Throughout my joys and sorrows in the past year Amir has been with me in my thoughts and hopes and sometimes even in my dreams. I miss him still and always will. My heart still breaks for his mother Sara and for his sister Shoshana and brother Uri and all his friends and family. Their loss is inconsolable and unimagineable.
I had been thinking of Amir because I’m going to a Jewish social action meeting tonight here in New York. I know his spirit will be with me there as we discuss how to tackle the myriad difficult social issues facing our city and what our small Jewish community can contribute toward solving them.
I thought of Amir in a very unexpected context this morning also. I was up surfing the web to do research on the Iraqi democracy struggle and the emerging Lebanese democracy movement. I found many moving young male and female bloggers who were dreaming and acting for freedom in Iraq, Lebanon, Egypt, Bahrain, Kuwait, and Iran.

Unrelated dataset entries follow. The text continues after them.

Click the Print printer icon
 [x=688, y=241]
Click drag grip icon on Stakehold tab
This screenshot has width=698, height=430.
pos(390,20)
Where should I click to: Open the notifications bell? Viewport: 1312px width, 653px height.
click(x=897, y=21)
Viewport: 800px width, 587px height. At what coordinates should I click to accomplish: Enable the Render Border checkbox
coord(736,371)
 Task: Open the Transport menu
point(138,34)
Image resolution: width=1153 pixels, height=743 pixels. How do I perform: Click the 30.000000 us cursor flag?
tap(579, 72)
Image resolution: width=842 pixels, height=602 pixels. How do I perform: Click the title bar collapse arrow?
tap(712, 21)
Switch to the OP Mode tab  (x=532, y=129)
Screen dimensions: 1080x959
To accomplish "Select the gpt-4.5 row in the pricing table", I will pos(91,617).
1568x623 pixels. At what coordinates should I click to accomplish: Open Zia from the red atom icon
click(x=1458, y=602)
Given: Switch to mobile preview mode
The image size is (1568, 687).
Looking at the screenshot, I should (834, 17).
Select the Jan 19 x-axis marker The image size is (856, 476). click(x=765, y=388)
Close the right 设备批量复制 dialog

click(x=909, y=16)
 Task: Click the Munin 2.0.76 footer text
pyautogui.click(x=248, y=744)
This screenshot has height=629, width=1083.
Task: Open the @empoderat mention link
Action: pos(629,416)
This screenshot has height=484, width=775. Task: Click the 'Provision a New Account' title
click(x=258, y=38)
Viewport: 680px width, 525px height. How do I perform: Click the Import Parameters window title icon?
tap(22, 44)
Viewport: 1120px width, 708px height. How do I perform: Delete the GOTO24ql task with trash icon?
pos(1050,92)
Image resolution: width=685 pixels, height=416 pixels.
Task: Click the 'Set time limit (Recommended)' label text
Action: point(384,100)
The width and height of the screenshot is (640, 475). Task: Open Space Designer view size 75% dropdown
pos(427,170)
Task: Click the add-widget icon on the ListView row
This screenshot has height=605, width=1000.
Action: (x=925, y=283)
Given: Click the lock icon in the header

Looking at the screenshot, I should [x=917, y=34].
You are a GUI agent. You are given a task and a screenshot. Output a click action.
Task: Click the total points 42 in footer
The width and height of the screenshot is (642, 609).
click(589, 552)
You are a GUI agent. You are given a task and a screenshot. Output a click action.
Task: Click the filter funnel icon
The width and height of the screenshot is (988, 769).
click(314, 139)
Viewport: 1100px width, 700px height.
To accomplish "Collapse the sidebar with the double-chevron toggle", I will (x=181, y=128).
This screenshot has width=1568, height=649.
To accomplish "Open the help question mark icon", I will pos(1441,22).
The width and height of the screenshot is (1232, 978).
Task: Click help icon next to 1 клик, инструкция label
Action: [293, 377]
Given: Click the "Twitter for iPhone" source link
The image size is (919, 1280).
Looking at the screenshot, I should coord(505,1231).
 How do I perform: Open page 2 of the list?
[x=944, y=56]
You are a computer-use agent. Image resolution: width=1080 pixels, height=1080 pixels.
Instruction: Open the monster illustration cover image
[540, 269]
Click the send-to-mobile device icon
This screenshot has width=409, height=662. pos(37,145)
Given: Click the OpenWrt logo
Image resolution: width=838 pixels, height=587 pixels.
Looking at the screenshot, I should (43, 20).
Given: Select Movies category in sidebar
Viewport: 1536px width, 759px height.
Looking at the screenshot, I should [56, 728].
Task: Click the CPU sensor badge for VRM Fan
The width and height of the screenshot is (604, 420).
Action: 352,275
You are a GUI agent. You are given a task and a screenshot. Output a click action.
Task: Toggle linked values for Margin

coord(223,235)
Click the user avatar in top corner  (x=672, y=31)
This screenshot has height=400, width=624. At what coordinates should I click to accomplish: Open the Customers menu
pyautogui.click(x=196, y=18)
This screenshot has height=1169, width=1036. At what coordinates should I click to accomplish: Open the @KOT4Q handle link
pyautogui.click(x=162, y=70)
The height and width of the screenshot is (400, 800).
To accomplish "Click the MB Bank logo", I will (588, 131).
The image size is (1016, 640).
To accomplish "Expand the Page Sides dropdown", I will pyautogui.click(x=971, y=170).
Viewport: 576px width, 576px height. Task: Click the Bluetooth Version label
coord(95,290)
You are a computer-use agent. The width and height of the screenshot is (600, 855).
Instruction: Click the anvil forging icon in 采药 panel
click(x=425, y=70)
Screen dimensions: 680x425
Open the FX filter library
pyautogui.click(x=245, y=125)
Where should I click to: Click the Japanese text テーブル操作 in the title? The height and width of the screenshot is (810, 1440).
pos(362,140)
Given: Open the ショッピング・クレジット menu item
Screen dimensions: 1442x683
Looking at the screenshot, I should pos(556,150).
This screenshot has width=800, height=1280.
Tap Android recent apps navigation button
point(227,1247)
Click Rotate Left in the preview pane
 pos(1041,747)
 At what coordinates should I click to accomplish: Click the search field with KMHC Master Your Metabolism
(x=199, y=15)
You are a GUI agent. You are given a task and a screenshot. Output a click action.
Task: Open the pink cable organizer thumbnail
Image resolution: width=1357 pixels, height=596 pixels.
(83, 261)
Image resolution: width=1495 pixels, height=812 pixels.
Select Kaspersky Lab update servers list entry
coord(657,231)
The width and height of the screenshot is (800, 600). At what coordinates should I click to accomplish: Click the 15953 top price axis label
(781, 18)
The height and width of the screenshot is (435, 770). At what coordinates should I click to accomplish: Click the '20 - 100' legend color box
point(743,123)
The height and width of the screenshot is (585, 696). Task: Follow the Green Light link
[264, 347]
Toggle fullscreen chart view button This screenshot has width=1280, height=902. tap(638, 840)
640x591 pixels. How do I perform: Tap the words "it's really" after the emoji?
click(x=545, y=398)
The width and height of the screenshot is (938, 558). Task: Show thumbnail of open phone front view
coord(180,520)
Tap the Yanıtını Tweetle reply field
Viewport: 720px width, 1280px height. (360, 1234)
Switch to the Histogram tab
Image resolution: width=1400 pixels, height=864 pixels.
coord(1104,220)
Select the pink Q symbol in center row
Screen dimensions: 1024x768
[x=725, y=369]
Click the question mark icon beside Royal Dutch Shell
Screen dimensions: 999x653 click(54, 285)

Then I stumbled across a Saudi blogger who reminded me of Amir. His blog name was Saudi Jeans. He was a 21 year old IT manager named Ahmed. Among one of his many postings was a salute to the Kuwaiti women who were protesting to demand the right to vote and a link to pictures of their protest.
The cultural gap between Jews and Saudi Arabia is about as big as it gets. In Saudi Arabia Jews aren’t even allowed to VISIT the kingdom by law. Men and women are not allowed to interact AT ALL. But still you see that many young Arab men and women share the universal human dream of freedom.
Amir always told me that computers were the wave of the future. And he realized much more than I ever did how much computers could improve human life. Now computers are expanding the possibility for human freedom, self-expression, and democracy in the Arab world in ways that I could never have imagined in my wildest dreams.